The second stimulus in the search for progressive expression in music derived from within the history of music itself. Since the days of Wagner, composers increasingly saw themselves as trapped in the shadow of history. They came to view their own achievements generationally; they were heirs to a lineage and legacy to which their own contemporaries in the concert audience were wedded. Such a view necessarily makes history a heavy burden, and young composers not surprisingly quickly developed a sense of the exhaustion of past models; they sought to create something new. But the conscious search for originality in an overt rejection of inherited models is really only a displaced reference to the past. Indeed, evocations of the history of music abound among the works on tonight’s program. Much of Gerhard’s Violin Concerto carries on a dialogue with previous violin concerti. Alongside quotations from Schoenberg, the startling virtuosity of the violin writing is an ironic encomium to the clichés and achievements of standard violin technique so familiar to concert-goers. Dallapiccola’s affectionate reference is obviously to Mozart. Petrassi evokes the tradition of Italian madrigal, while Hartmann looks back to Haydn and the traditions of Baroque composition.

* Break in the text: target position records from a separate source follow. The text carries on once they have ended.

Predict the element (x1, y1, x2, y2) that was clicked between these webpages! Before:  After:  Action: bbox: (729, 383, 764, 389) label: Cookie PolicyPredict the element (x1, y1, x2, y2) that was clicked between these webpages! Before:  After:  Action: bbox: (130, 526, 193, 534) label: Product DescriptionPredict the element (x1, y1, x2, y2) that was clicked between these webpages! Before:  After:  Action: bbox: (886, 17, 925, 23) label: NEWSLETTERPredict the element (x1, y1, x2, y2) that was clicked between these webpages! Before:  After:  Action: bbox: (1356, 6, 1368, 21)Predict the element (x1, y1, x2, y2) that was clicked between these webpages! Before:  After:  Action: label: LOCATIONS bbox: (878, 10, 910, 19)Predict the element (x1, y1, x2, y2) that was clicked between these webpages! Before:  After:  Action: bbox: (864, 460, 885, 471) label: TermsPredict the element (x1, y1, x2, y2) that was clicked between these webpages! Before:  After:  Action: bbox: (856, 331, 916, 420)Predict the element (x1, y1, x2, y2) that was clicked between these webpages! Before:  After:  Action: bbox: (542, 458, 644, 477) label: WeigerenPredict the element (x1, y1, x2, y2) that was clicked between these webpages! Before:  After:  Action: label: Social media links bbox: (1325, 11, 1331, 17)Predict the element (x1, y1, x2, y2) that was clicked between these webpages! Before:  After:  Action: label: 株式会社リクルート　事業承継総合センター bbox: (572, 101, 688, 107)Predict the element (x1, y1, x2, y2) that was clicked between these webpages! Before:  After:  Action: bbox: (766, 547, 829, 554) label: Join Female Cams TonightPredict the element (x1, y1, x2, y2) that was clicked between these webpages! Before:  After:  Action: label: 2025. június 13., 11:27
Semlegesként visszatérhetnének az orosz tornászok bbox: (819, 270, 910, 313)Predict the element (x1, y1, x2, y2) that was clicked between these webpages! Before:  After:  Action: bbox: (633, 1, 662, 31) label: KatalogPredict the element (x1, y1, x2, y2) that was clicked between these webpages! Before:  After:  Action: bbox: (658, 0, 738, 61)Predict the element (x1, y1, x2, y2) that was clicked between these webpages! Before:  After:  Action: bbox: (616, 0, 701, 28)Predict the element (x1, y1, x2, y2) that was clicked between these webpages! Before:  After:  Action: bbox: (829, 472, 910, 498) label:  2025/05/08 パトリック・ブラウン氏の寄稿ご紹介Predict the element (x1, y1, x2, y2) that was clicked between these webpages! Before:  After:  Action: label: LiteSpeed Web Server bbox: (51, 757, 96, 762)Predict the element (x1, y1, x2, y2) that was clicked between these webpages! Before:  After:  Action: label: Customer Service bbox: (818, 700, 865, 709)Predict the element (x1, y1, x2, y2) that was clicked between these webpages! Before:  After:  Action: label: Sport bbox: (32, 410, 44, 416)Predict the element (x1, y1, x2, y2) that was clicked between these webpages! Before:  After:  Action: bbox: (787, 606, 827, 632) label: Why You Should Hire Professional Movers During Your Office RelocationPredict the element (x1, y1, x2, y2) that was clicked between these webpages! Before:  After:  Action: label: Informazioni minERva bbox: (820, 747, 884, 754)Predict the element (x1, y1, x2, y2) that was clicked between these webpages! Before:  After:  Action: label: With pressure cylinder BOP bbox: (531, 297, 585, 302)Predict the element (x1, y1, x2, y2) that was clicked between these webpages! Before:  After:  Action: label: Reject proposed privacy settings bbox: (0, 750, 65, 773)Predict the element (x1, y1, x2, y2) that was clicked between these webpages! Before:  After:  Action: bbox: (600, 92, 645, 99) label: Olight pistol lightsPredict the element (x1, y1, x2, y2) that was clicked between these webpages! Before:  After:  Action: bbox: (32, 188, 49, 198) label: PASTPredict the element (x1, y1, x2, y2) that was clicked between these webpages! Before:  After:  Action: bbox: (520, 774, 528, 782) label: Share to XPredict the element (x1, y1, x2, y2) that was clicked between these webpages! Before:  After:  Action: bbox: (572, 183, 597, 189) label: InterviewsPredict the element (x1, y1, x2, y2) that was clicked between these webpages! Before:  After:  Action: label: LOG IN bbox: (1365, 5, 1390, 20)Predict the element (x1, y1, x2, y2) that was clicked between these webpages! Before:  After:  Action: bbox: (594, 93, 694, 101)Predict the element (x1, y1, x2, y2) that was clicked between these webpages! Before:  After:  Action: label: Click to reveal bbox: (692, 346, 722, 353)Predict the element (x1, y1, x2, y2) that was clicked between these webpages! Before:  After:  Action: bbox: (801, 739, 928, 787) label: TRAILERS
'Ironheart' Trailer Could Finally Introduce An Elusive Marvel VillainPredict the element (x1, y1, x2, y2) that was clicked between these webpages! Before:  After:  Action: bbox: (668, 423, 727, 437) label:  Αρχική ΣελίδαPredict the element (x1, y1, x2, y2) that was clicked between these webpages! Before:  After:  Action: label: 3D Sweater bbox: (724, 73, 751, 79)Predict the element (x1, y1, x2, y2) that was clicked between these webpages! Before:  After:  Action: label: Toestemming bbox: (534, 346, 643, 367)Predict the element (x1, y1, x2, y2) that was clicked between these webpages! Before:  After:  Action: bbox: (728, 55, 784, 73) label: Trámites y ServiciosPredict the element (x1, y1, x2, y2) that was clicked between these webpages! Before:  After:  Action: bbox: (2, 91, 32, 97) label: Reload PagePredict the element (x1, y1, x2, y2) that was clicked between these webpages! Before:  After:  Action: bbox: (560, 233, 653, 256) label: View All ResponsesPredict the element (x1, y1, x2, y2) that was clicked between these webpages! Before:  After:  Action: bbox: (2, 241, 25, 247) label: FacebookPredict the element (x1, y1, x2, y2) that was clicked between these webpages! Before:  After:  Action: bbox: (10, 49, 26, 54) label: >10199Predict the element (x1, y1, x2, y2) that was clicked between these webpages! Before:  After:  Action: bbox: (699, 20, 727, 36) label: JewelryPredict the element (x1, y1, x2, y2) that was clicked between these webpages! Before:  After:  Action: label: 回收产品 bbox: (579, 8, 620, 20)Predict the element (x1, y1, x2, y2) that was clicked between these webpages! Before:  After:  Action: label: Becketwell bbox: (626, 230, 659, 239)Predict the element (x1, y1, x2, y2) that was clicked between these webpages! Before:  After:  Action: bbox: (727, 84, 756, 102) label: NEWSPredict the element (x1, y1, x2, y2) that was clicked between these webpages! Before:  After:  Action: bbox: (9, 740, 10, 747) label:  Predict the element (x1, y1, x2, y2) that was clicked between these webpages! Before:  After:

It is the privilege of twenty-first century listeners to be able to leave the stereotypes of debate about twentieth-century modernism behind. As time passes and the context and legacy of these composers continue to crystallize, we can deepen our appreciation and newfound perception of their rich and thorough affection for musical tradition, and their sometimes personally risky engagement with the political and cultural events that surrounded them. It is time to rediscover the music of unfairly overlooked twentieth- century masters; the allure of the concert repertoire will only be enhanced. If contemporary audiences have come to love Shostakovich because of the riveting interaction of sound, allusion and emotion in his music, then the music of Petrassi, Gerhard, Dallapiccola and Hartmann should win new advocates in a new generation. These remarkable composers and their music remind us that the final word on twentieth-century modernism has not yet been uttered. As time passes they will be seen to share with Bach, Beethoven, Brahms, Mahler, and Debussy an allegiance to the creation of complex musical forms as an indispensable part of the human capacity to seek redemption and express hope.